Ladder falls a big cause of workplace injuries. Here's how an Ontario man climbed back from a head injury
CBC
When he first picked himself up off the ground after falling from a ladder on a job site six years ago, Mark Foster thought at worst he might be a bit sore for a few days.
Though he’d smacked his head after tumbling from a height of four metres, the then 44-year-old from Ingersoll, Ont., initially saw no reason to believe he’d suffered an injury that would soon have life-changing consequences.
“I didn’t lose consciousness or anything,” he told CBC News. “I got up and I brushed myself off. I set the ladder back up — got back to work.”
Ladder-related accidents continue to be a significant cause of workplace injuries in Canada.
Last year alone in Ontario, the Workplace Safety and Insurance Board (WSIB) reported 242 injury claims related to ladder accidents and injuries. That works out to one injury every working day of the month. On average, those injuries accounted for an average of 29 lost work days per person.
Those stats only include injuries that led to WSIB claims; they don't account for ladder injuries and deaths that happen at home.
Public Health Ontario included falls from scaffolding and/or ladders in its emergency room visit statistics from 2019, the same year Foster was hurt.
Those falls led to 20 deaths, 88,000 emergency department visits and 1,024 hospitalizations.
At the time of his injury, Foster, a master electrician also trained to work on industrial refrigeration systems, was installing metal electrical conduit in the ceiling of a commercial building in Paris, Ont.
It was a standard assignment for the experienced contractor who frequently travelled as far as the Quebec border and Thunder Bay for what is highly specialized, technical work installing air-handling systems in commercial and residential buildings.
It wasn’t until after Foster had finished the installation that day and had packed his tools to head home that a co-worker noticed Foster didn’t look well.
“He said something looks funny and looks pale about me,” said Foster. “I told him what happened and how far I fell, and he said, 'Maybe there’s nothing wrong, but let’s get you to a hospital to make sure.'”
During that hospital visit, a CT scan showed he had a cavernoma in his brain, an abnormal cluster of thin-walled blood vessels.

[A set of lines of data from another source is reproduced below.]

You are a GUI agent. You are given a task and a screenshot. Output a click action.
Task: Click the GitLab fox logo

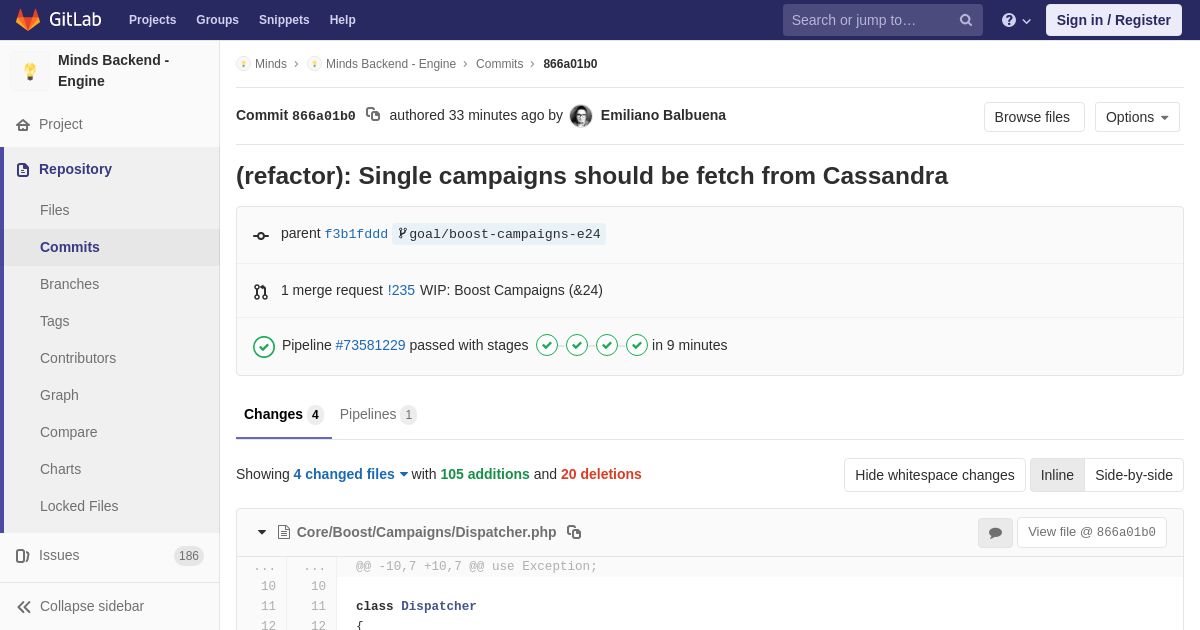pos(28,20)
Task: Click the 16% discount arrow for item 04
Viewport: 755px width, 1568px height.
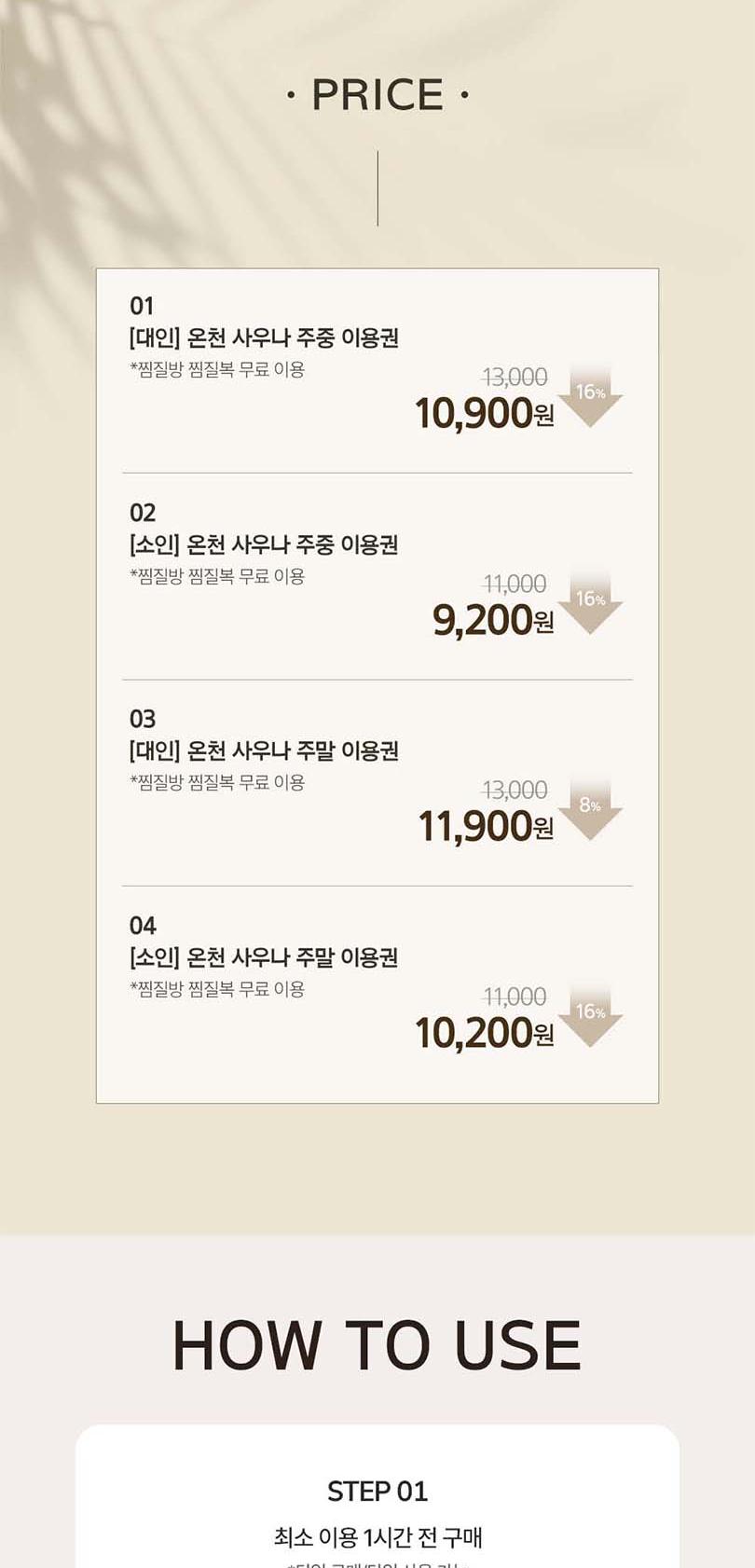Action: coord(590,1015)
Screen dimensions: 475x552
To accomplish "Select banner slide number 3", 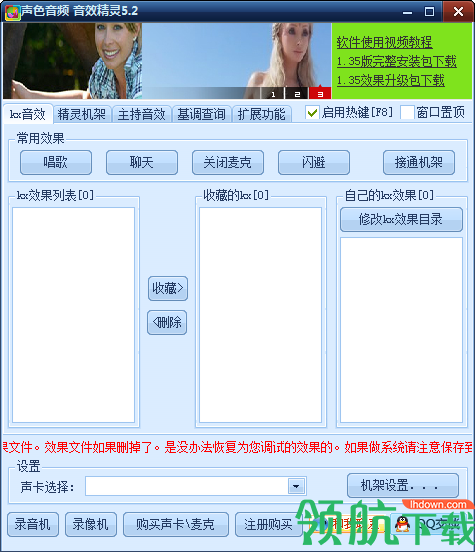I will (320, 94).
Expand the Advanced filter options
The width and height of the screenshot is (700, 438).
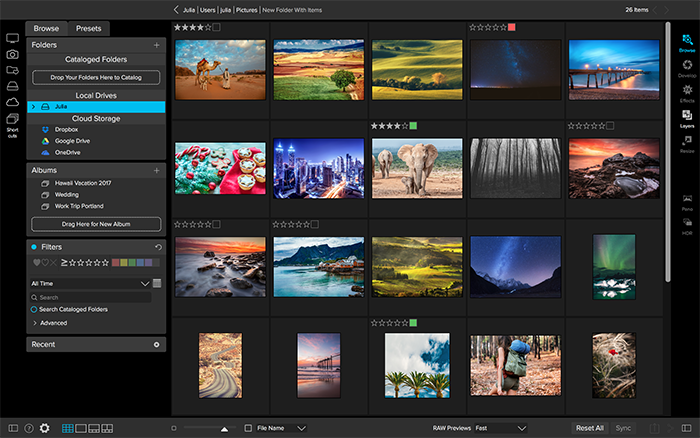(50, 323)
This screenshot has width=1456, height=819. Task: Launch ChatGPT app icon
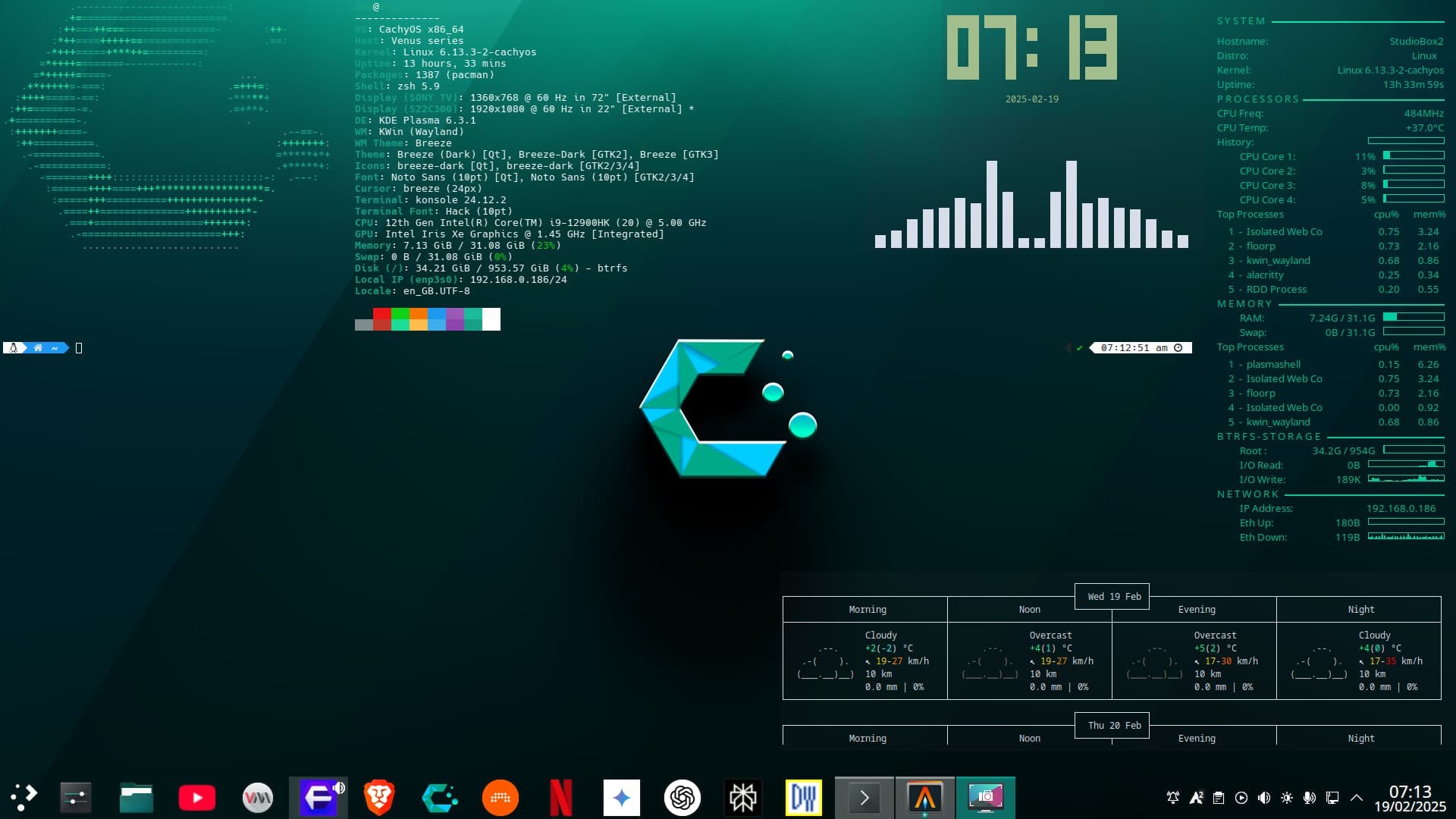pos(682,797)
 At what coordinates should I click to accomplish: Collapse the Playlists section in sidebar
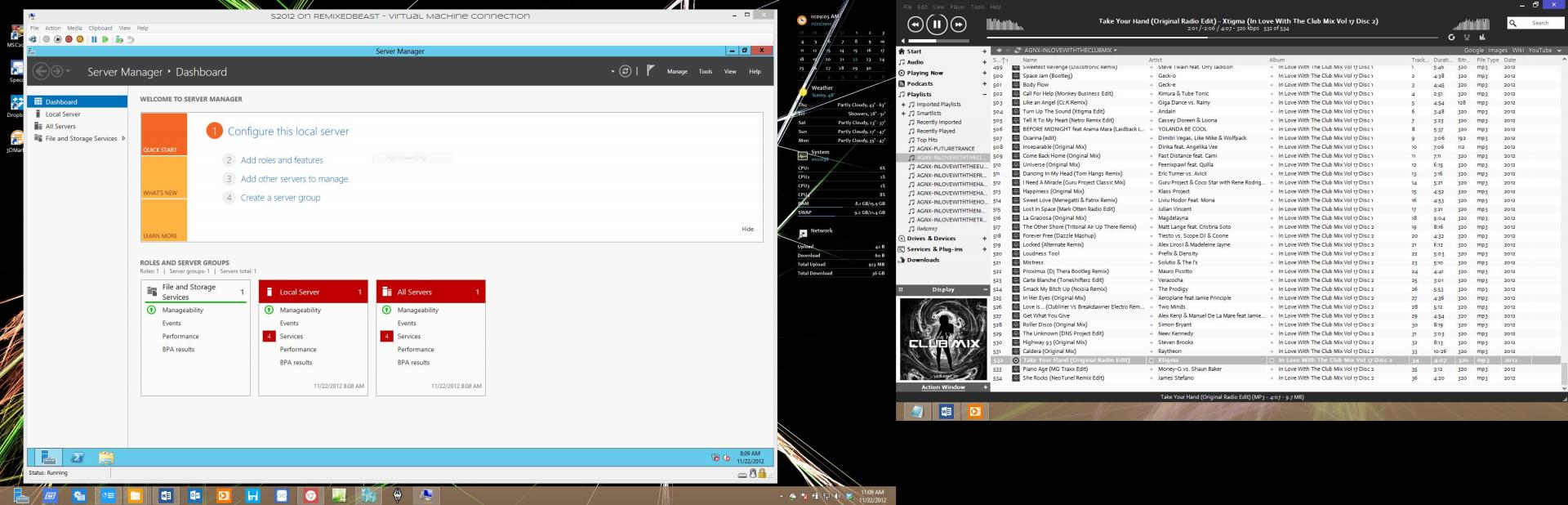point(984,94)
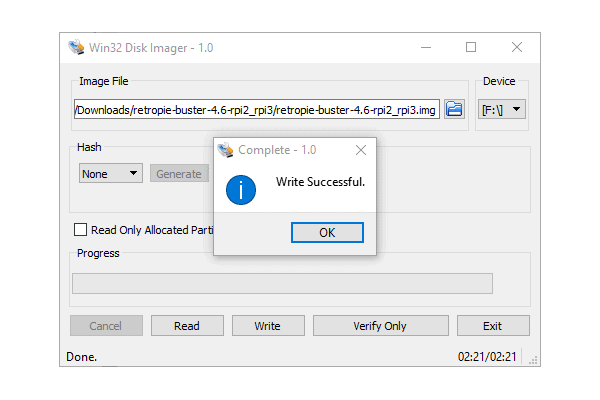Click the Cancel button
The width and height of the screenshot is (600, 400).
106,326
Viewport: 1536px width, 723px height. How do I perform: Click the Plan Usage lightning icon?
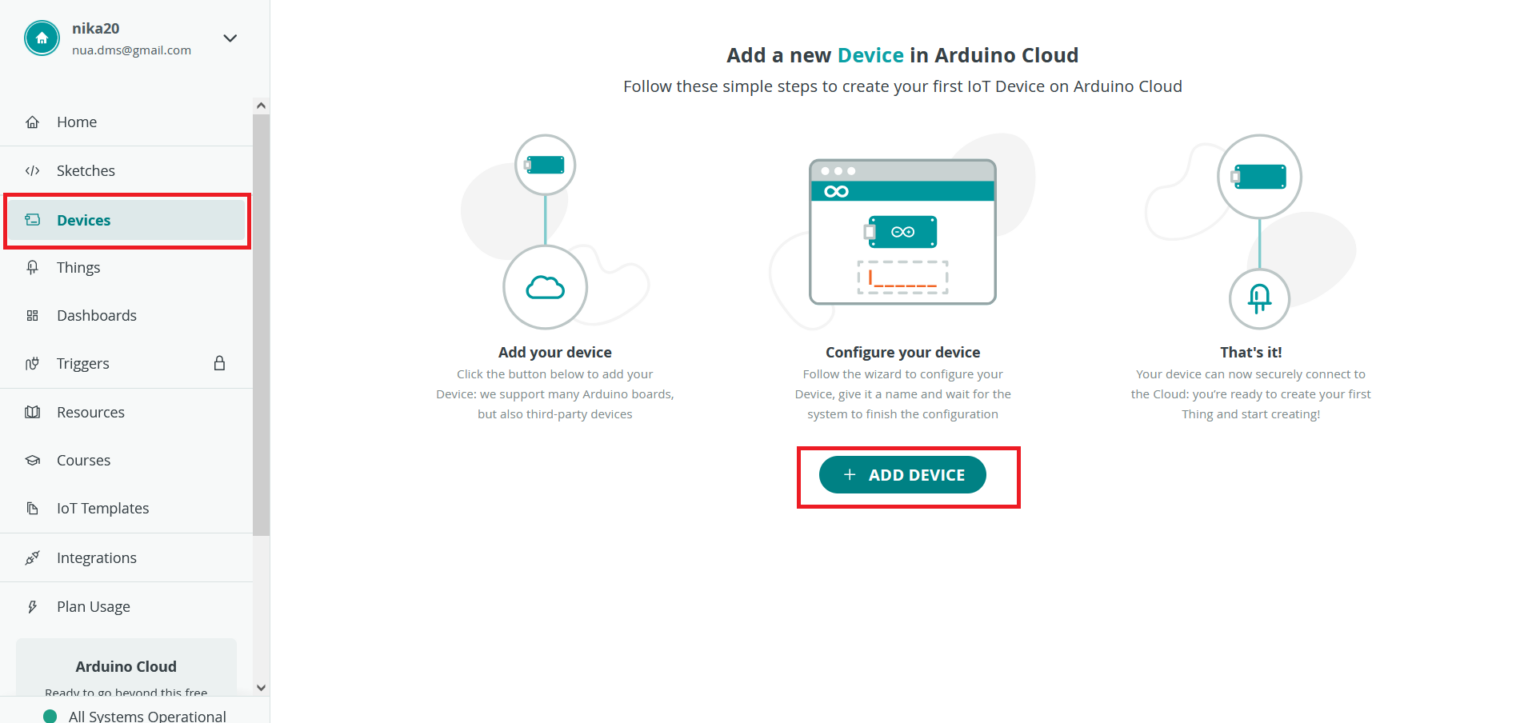tap(32, 607)
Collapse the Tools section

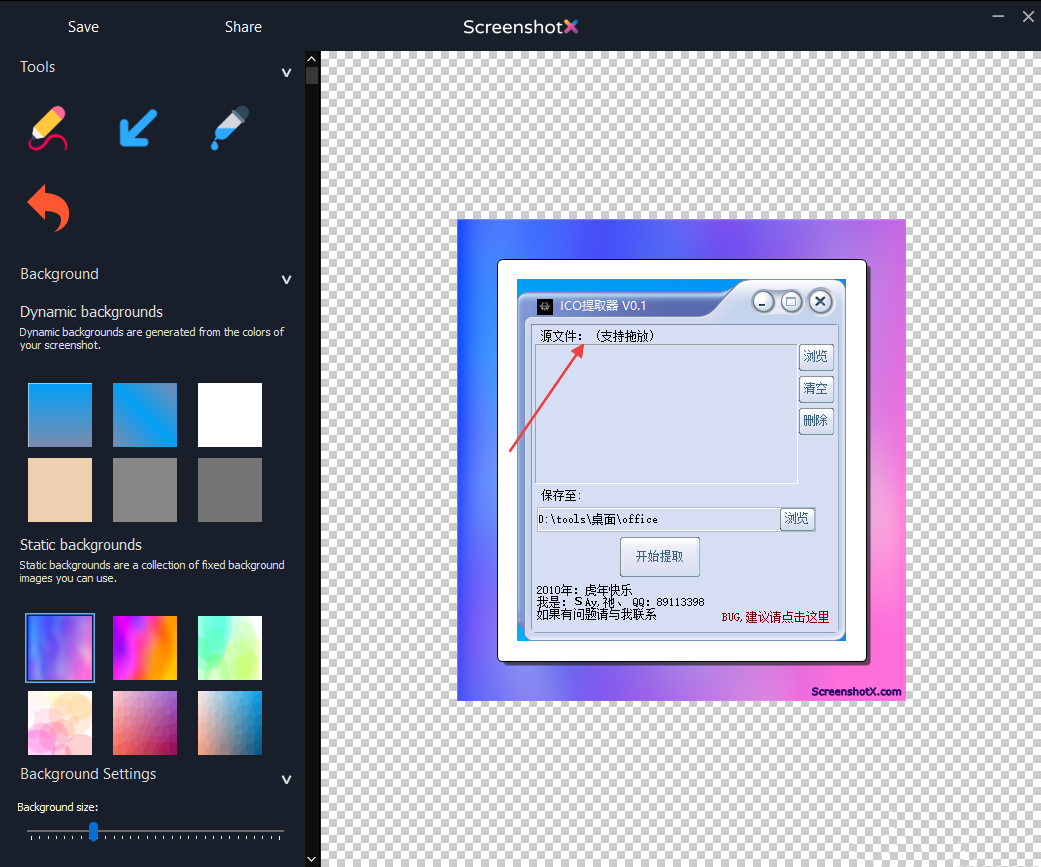click(x=286, y=72)
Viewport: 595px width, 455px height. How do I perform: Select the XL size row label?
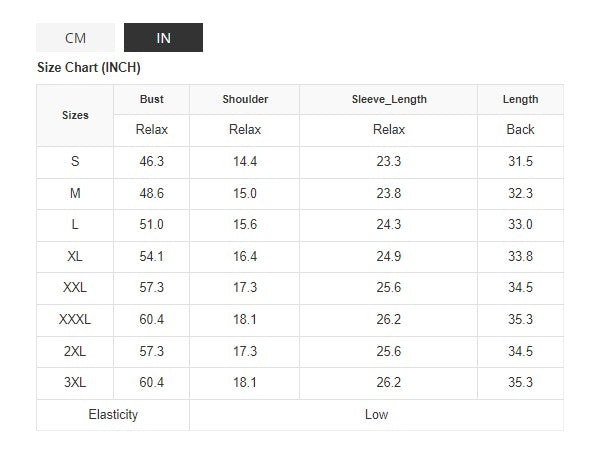tap(75, 256)
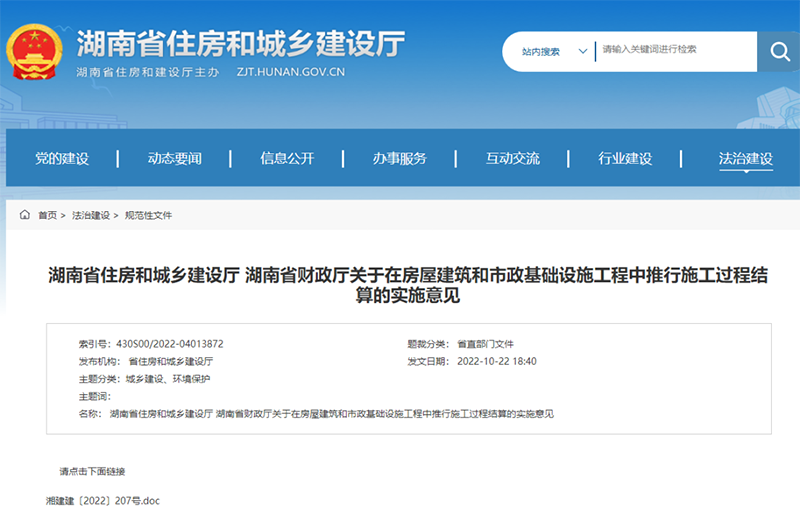Select 信息公开 in the navigation bar
This screenshot has width=800, height=521.
pos(287,158)
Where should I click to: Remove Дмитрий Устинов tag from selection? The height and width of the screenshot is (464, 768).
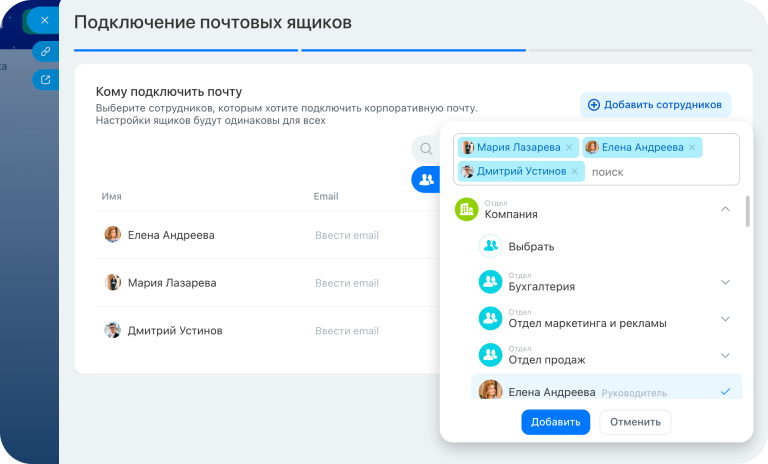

Some people with cavernomas live normal, healthy lives, unaware they even have them. Foster's cavernoma wasn't related to the fall, though it would become significant in the weeks and months after the injury.
He was released from hospital feeling OK and with instructions to see a specialist. In the days that followed his injury, Foster started to experience headaches, light-headedness and brain fog.